**DOCUMENT EXTRACT**.

[Start of section]

ESG to address supply chain risks

While modern slavery in shipping has been a hidden problem, there are signs that this could change, especially as environmental, social and governance (ESG) reporting becomes a requirement, says Eloise Savill at Anti-Slavery International. “Companies are starting to think about their entire value chain and that is something we are really encouraging business to do. At present there is nowhere near enough visibility and transparency around these parts of the supply chain and as a result, many companies are not developing due diligence processes to address the risk,” she says.

Anti-Slavery International is calling for stronger corporate accountability laws within the EU and UK, which would hold companies liable for failing to prevent harm in their operations and their value chain.

“It would make sure that companies are held accountable if they fail to look across their entire value chain,” says Savill. “We are also looking for forced labour import controls, so that imported goods could be stopped if they were made in part or full by forced labour. We would be looking for that to extend to the entire labour chain for those goods. Hopefully this would lead to increased pressure and awareness of the issue and more response.”

Melbourne-based Infrabuild has embedded a modern slavery clause in its contracts, says Merwin Faria, raw materials & commodities sourcing manager. The company maps the entire supply chain for its raw materials, from the source to the destination, i.e. when the product is received.

“For this not to be a tick-box exercise, we look at the country risk – i.e. sourcing country and how labour intensive the industry is. As far as shipping is concerned, it would be considered a labour-intensive industry. So, we would look at doing an audit on the company and the vessel to see the working conditions and living space, and have interviews with some of the personnel.

“Normally, there would be surprise visits – but in the case of shipping this is not possible, as we would need to get permissions from different authorities. Therefore, reliance would be on the shipping companies and their personnel. It would be difficult to know for sure there is no modern slavery on board vessels.”

Faria says warning signs could be turnover of staff or work not done efficiently. He believes that modern slavery on ships is a hidden problem, “but there is a lot of awareness and companies are concerned about their brand and reputation. So, it becomes a reputation risk if the problem is not taken care of.”

[End of section]

**DATA EXTRACT**.
[Start of section]

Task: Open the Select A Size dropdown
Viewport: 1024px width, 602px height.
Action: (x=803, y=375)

[End of section]

**EXERCISE INSTRUCTIONS**.
From the supply chain risks text, list each step that Infrabuild takes or would take to address modern slavery risk.

**PROBLEM SOLUTION**.
- A modern slavery clause embedded in its contracts
- Mapping the entire supply chain for its raw materials, from the source to the destination
- Assessing country risk, namely the sourcing country and how labor-intensive the industry is
- An audit of the shipping company and the vessel to see working conditions and living space, including interviews with some of the personnel